▶ WORK TO BE COMPLETED: Report the number of lines in the material below that contain "will", without any other words.

:: INFORMATION PROVIDED ::

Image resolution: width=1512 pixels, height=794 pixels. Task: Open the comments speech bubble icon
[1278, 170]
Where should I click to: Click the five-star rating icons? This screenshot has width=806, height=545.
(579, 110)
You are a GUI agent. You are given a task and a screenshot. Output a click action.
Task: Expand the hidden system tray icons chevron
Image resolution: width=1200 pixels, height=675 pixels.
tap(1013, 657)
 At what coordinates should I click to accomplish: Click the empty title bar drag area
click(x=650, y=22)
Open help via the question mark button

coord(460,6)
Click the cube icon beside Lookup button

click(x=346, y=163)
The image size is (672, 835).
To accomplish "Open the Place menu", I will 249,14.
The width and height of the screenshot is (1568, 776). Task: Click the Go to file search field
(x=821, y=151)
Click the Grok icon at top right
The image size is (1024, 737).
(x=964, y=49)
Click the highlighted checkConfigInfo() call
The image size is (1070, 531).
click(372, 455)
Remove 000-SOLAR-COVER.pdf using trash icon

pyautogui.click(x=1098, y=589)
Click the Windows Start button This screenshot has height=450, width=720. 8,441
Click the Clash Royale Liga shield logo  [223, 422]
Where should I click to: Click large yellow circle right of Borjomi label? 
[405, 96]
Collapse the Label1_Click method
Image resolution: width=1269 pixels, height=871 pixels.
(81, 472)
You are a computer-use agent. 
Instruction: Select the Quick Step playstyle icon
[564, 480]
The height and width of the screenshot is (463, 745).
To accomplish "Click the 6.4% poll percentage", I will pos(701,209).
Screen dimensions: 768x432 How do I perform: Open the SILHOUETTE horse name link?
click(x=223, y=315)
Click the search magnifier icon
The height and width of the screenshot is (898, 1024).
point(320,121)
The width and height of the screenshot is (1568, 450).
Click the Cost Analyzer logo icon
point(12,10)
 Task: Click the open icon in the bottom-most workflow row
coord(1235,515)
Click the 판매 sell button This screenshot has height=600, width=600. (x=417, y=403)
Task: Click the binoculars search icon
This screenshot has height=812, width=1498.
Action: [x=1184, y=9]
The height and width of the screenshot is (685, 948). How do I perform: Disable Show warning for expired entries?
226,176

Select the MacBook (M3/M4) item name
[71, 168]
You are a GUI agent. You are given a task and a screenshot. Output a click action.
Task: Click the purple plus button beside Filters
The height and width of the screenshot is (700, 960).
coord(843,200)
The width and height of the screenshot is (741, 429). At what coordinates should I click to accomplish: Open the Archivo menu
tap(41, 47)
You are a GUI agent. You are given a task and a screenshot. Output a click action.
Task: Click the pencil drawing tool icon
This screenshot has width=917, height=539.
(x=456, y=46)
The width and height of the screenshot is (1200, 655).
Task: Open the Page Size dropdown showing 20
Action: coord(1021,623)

:::

▶ EXERCISE RESPONSE: 2